Les actes présidentiels sont opposés aux discours. Au point qu'un sentiment général s'est installé, de résignation, puis d'indignation. Comment autant de symboles peuvent-ils êtres brassés et jetés à la face des citoyens sans que cela ne puisse à un moment créer, sinon de la confusion, des questions lancinantes, de la perturbation ? Le symbole, en politique, a sa place, mais il doit être mesuré à l'aune des actes qui doivent se conformer à celui-ci. Sinon il devient une arme de propagande, un outil de communication qui vide de leur sens les idées les plus nobles. S'il est pratiqué à des seules fin bassement électorales, puis doublé d'une pratique du pouvoir basée sur le principe de l'Homme providentiel, sans projet précis, il y a là une somme de phénomènes perturbants. Particulièrement pour la jeunesse. Que dire du symbole du mérite au travail par les études, pour cette même jeunesse, utilisé par le président alors qu'il tentait de faire élire son fils à la tête du plus gros établissement d'aménagement du territoire, fils n'ayant aucun autre diplôme que le bac et ramant péniblement en deuxième année de droit ?

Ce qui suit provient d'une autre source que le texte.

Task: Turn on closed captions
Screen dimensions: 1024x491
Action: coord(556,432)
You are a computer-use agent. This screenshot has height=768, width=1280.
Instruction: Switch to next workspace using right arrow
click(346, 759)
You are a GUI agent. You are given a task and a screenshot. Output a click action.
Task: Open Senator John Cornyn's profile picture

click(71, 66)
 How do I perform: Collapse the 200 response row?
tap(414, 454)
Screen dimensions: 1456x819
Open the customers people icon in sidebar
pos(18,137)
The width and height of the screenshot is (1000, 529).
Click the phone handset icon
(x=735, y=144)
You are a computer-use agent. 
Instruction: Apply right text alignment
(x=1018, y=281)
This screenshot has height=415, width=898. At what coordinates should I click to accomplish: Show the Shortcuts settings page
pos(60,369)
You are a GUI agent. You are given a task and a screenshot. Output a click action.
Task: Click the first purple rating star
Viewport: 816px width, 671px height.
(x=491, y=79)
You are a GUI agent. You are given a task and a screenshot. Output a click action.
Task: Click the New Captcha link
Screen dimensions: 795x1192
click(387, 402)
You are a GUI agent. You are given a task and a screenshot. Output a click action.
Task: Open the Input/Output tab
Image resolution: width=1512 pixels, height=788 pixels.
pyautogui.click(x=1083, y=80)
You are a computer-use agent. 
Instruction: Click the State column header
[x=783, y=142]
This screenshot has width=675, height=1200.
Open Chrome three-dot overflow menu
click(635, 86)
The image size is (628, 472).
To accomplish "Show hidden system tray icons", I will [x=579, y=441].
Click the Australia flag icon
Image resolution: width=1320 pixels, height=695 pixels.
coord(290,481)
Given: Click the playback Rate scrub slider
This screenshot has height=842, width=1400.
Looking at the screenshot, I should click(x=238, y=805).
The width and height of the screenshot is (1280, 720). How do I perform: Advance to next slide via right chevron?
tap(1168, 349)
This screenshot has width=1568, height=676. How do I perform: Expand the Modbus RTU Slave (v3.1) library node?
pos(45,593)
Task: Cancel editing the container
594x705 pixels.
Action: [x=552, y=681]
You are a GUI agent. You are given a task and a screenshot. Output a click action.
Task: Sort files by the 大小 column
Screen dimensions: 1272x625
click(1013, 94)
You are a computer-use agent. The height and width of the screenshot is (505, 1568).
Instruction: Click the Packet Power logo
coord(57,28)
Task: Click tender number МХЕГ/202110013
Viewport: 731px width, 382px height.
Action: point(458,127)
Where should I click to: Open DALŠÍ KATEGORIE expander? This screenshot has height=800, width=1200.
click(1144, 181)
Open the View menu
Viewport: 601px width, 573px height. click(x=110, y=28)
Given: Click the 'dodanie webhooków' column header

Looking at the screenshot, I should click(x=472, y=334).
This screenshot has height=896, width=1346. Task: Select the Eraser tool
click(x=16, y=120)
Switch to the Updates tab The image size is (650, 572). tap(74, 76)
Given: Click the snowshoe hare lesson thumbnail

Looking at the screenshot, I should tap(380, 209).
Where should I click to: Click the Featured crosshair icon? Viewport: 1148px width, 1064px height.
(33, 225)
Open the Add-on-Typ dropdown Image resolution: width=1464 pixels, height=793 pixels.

Pourtant, la jeunesse a besoin de repères forts, de symboles à défendre. La valeur de l'exemple la tire en avant. Le contre-exemple peut la faire enrager. Comment peut-elle réagir face à un homme qui se présente comme seul arbitre face aux difficultés sociales graves qui agitent le pays, pratiquant la contradiction permanente, affichant un mépris assumé pour le dialogue, l'écoute ? Comment cette jeunesse peut-elle accepter que ce président utilise des symboles qu'il condamne en réalité dans les actes ? Faire l'apologie d'un résistant de dix sept ans arrêté par la police Française puis fusillé, pour déclarer ensuite "la guerre aux jeunes" en interdisant les "bandes", en abaissant l'âge légal de responsabilité pénale à 13 ans, c'est à dire en balayant les acquis des ordonnances du 2 février 1945 de sauvegarde de l'enfance délinquante ? Cette ordonnance de 1945 créait la primauté de l'éducatif sur le répressif, et instaurait les tribunaux pour enfants. Tout un symbole. Détourné. Piétiné.
Les jeunes renvoient un signal fort et peut-être sont ils dans la rue pour signifier qu'ils refusent que les symboles qui constituent leur nation soient détournés, manipulés, tronqués, bafoués.
La jeunesse est le symbole de l'avenir et les trois valeurs symboliques de la France que le président de la république Française ne devrait pas oublier sont Liberté, Egalité, Fraternité.